Para o PMDB, a CPI poderá ter duas funções importantes: tirar Sarney do foco da crise política que atinge a imagem da instituição e aumentar o poder de barganha do partido junto ao governo. Apesar de ser maioria, os governistas dependem diretamente do PMDB para vetar requerimentos que possam constranger o governo e os diretores da estatal.
Insustentável
O acordo entre a oposição e aliados de Sarney sobre a instalação da CPI esfriou ontem as cobranças pelo afastamento do peemedebista do cargo. Mesmo assim, o clima para os oposicionistas é de que a situação de Sarney está cada vez mais insustentável.
O líder do PSDB, Arthur Virgílio (AM), disse que é praticamente consenso entre os maiores partidos da casa que o presidente do Senado precisa se afastar. "São denúncias muito graves que precisam ser esclarecidas.

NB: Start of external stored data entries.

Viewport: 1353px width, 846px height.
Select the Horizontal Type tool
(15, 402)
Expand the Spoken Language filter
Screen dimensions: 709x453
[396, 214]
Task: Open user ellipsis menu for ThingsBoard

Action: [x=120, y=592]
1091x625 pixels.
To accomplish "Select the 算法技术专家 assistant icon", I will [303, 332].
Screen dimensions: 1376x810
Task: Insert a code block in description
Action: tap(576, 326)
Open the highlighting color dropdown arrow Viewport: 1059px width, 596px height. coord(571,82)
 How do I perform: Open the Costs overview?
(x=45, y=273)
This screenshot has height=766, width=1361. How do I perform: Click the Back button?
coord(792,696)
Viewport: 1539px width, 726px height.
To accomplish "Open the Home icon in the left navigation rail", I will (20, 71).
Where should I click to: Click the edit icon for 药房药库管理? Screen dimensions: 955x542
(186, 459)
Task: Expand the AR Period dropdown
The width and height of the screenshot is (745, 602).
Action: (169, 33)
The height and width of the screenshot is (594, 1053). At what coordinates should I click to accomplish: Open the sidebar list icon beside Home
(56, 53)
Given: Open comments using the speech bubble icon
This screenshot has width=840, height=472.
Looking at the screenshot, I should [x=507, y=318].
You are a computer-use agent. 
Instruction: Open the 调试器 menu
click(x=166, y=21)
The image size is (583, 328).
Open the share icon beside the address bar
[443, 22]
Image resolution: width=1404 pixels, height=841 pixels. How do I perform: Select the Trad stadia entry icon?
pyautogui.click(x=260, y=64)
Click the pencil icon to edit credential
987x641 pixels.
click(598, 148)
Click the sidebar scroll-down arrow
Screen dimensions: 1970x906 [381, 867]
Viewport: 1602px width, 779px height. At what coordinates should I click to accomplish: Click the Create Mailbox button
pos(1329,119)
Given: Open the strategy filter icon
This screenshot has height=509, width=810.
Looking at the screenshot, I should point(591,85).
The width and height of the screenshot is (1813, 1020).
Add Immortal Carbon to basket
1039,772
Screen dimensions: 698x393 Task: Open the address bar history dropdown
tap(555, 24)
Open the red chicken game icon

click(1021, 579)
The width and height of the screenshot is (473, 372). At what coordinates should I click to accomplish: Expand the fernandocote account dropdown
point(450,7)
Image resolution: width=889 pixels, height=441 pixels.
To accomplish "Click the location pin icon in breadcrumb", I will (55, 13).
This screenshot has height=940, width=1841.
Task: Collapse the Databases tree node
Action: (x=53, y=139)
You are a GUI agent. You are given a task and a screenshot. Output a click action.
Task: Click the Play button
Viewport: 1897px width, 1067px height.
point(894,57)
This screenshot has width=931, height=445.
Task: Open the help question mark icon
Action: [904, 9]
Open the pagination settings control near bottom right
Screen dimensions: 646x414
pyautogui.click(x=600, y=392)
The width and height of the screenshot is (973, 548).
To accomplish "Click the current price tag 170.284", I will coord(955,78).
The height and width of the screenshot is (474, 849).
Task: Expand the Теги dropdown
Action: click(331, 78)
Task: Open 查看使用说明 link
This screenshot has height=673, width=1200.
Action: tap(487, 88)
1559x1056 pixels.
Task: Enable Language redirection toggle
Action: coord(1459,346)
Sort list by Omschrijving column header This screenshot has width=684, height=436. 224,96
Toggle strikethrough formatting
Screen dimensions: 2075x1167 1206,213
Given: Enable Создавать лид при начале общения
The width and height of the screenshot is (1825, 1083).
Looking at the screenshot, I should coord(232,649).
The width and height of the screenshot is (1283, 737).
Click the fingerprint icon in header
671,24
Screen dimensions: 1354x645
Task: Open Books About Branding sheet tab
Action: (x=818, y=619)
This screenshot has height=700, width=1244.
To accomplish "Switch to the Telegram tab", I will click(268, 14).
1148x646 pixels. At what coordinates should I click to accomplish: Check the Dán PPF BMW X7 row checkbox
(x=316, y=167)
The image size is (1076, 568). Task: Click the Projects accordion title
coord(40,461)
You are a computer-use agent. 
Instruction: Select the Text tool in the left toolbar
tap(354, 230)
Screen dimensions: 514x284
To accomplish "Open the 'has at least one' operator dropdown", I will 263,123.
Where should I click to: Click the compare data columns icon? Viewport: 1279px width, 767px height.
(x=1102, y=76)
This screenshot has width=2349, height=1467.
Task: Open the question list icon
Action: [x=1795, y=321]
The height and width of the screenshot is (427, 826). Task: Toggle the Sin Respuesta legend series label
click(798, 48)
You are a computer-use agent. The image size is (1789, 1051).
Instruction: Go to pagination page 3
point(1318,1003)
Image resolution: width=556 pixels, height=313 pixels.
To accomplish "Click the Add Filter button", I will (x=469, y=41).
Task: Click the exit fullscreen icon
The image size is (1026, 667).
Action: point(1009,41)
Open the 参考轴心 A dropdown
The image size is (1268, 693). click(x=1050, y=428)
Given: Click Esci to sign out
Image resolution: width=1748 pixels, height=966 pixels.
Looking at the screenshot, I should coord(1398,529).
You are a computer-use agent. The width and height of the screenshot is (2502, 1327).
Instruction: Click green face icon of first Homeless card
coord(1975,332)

Vamos pedir uma ampla investigação de cada uma delas porque a cada dia aparece um fato novo contra o presidente Sarney, afirmou.
O tucano disse que Sarney está perdendo a autoridade para comandar a Casa. "O Senado precisa recuperar sua credibilidade e, acima de tudo, a tranquilidade para tratar das coisas do país que são maiores do que problemas internos do Senado. Se as denúncias não forem esclarecidas, o presidente Sarney não vai ter autoridade para comandar o Congresso, disse.
Virgílio assegurou ainda que vai pedir ao Tribunal de Contas da União (TCU), ao Ministério Público e ao Conselho de Ética do Senado e à CPI da Petrobras que investiguem as acusações contra Sarney e seus familiares.
O líder do DEM no Senado, José Agripino (RN), engrossou o coro oposicionista. Para ele, a nova denúncia aumenta a pressão para que Sarney se afaste do cargo e para que a CPI funcione. "Queremos credibilidade para as investigações das irregularidades que pesam sobre o comando do Senado. Agora, é preciso que se entenda que a CPI da Petrobras não vai investigar apenas esse fato do desvio de recurso. Ela vai investigar um rol de denúncias que precisam ser esclarecidas para o benefício da estatal, ponderou Agripino. Dentre os objetos de investigação da CPI estão suspeitas de obras da Petrobras superfaturadas, além de patrocínios culturais e financiamento de projetos de ONGs com dinheiro da estatal.